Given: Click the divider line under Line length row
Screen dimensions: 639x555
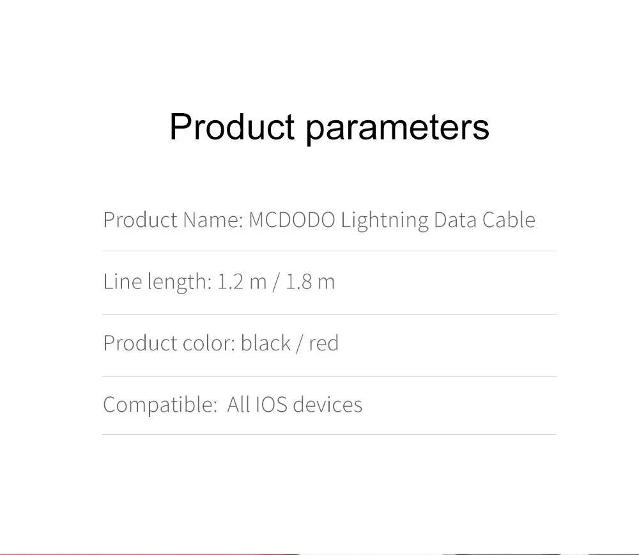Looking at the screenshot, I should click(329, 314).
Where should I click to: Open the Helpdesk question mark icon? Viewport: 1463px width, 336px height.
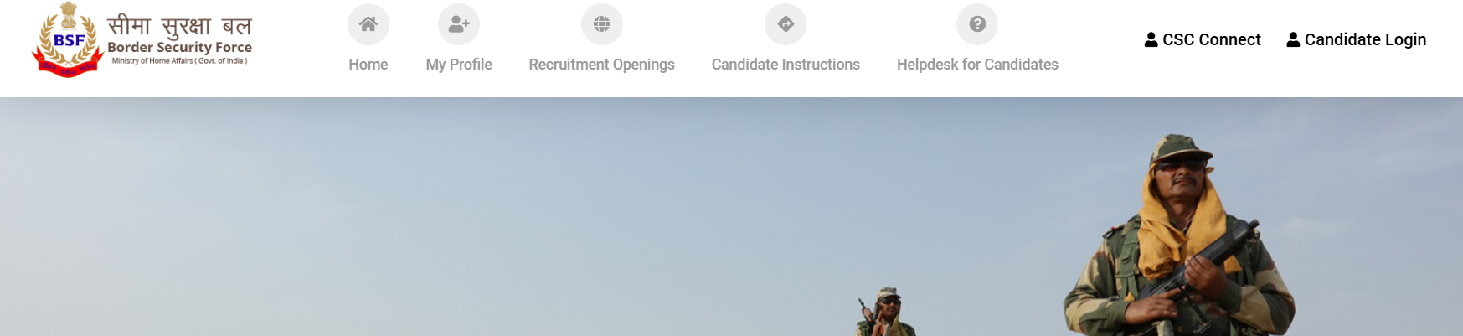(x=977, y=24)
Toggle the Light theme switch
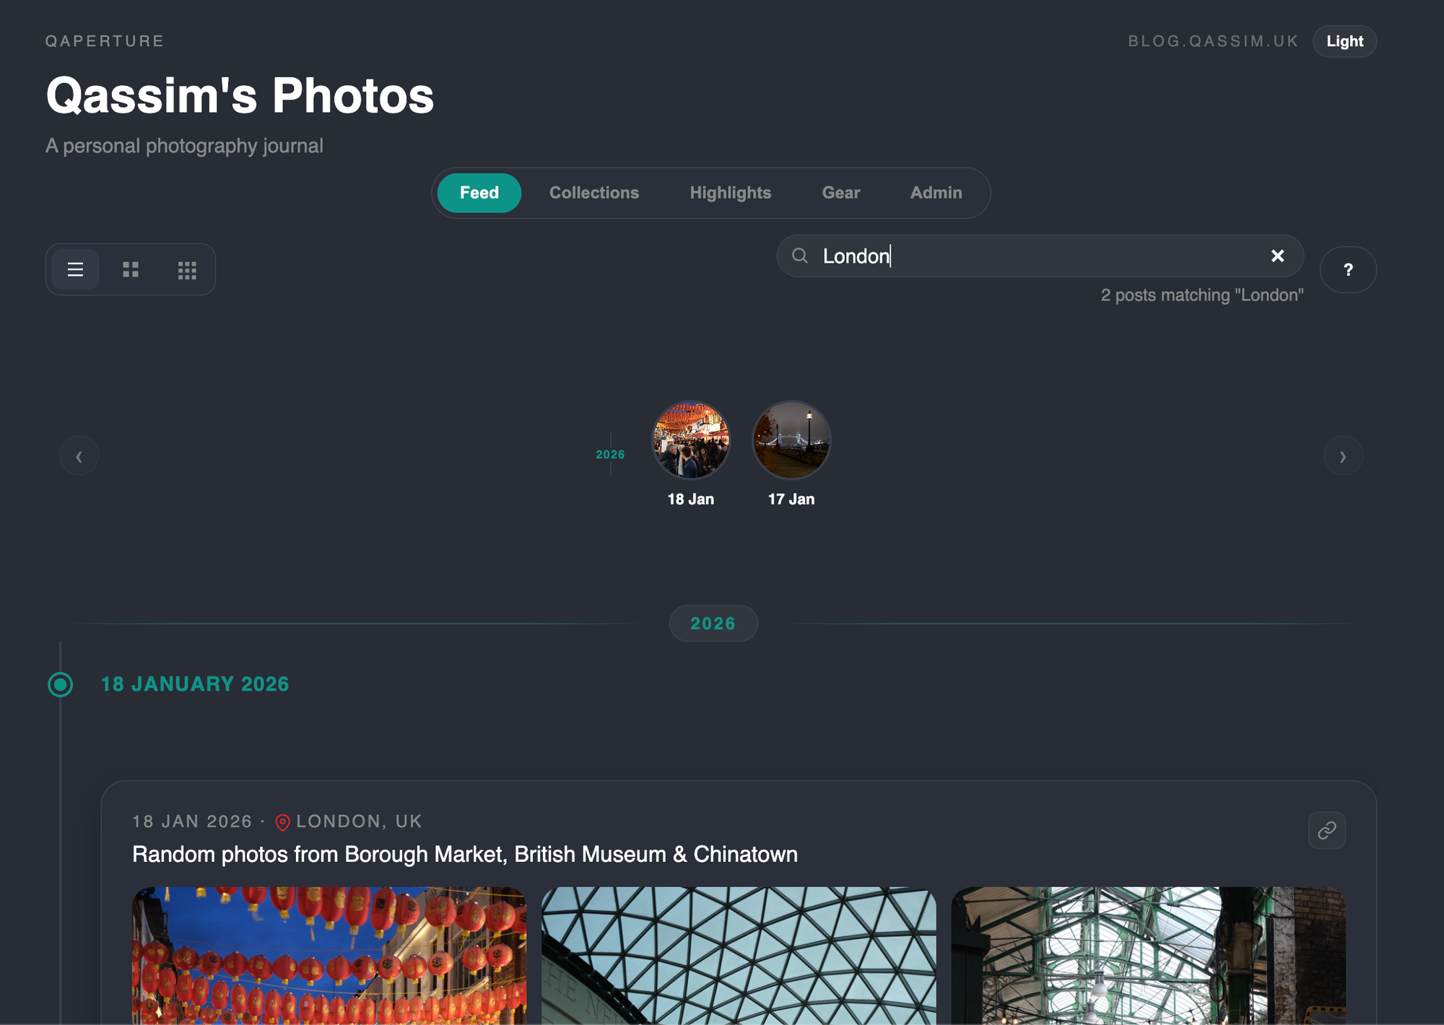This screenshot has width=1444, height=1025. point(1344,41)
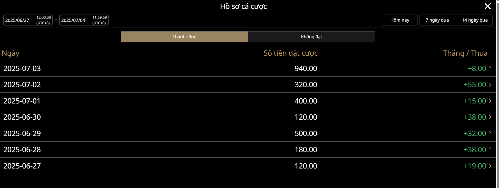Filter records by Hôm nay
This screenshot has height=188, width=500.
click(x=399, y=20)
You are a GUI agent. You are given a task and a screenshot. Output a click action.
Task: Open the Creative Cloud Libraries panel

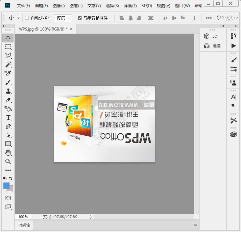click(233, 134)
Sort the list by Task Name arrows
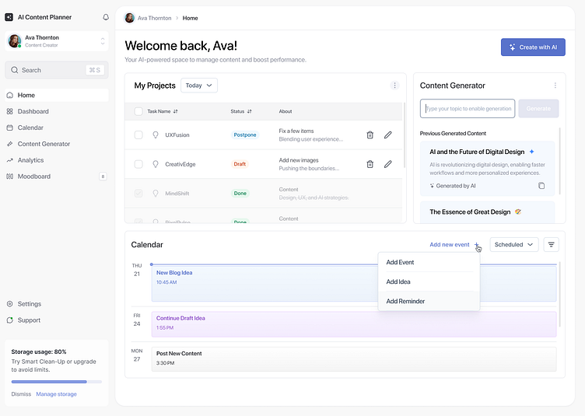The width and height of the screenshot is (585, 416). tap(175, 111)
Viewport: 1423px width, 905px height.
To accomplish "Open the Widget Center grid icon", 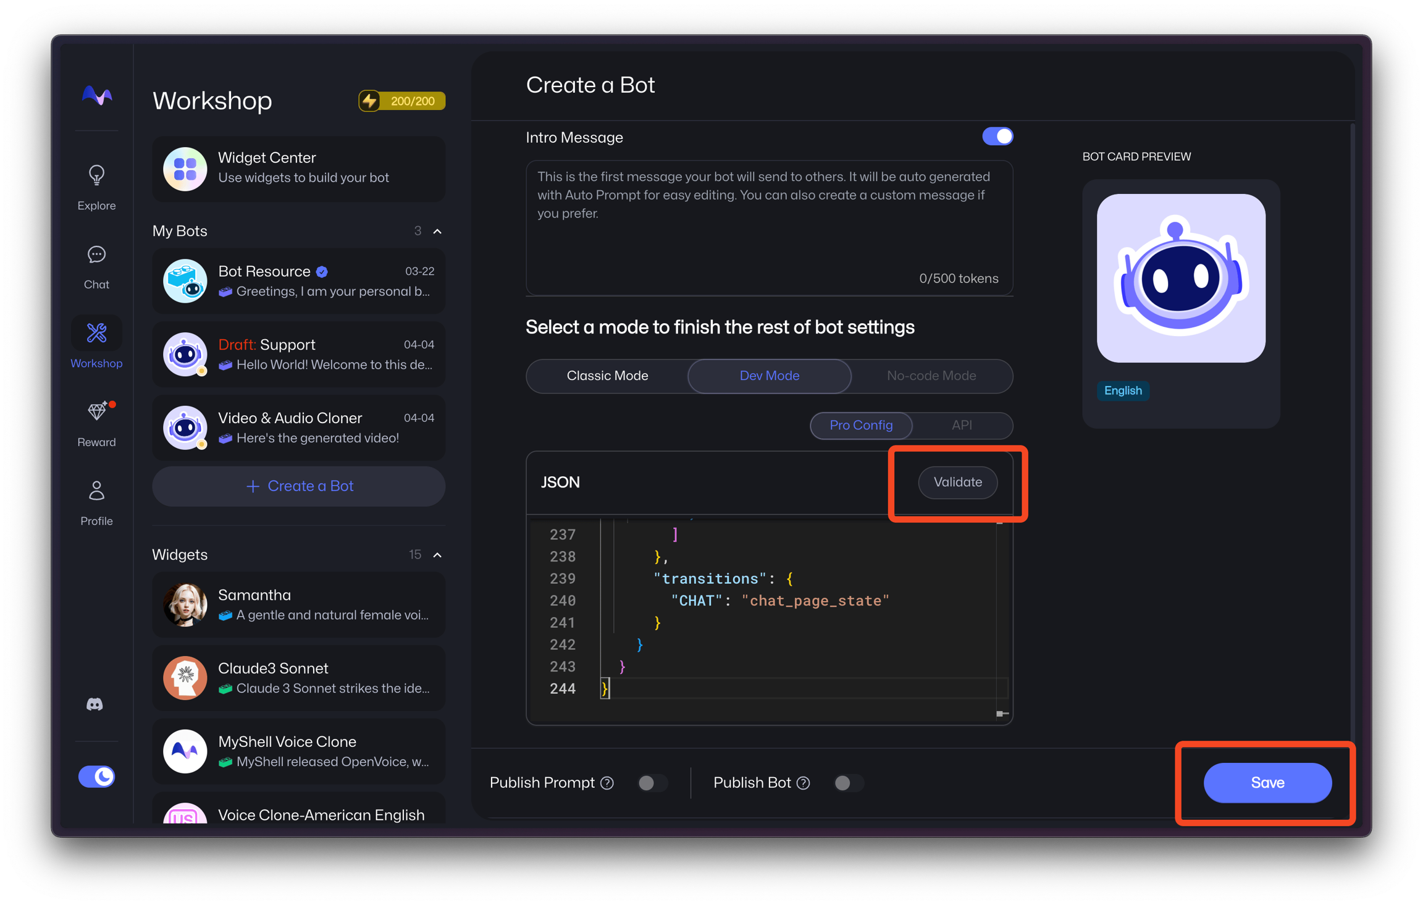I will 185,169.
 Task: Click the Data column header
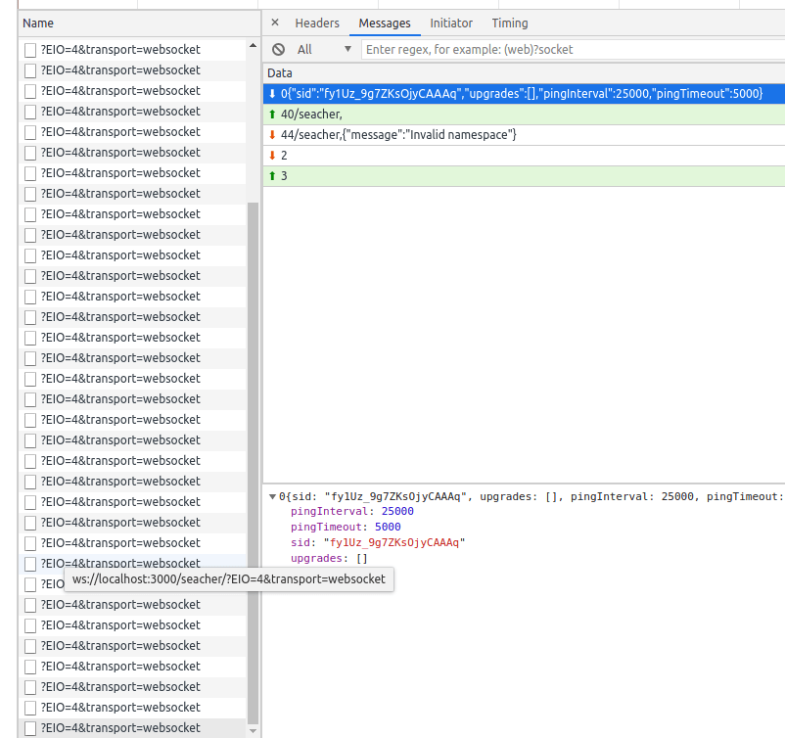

■ ■ ■ ■ ■ ■ ■

Work required:
Express the records from their start through the line containing "(x=977, y=24)" as a JSON list of strings, one string per line, with blank lines and pictures left out.

Solved exercise:
[
  "Given: Click the divider line under Line length row",
  "Screen dimensions: 639x555",
  "Looking at the screenshot, I should click(329, 314).",
  "Where should I click to: Open the Helpdesk question mark icon? Viewport: 1463px width, 336px height.",
  "(x=977, y=24)"
]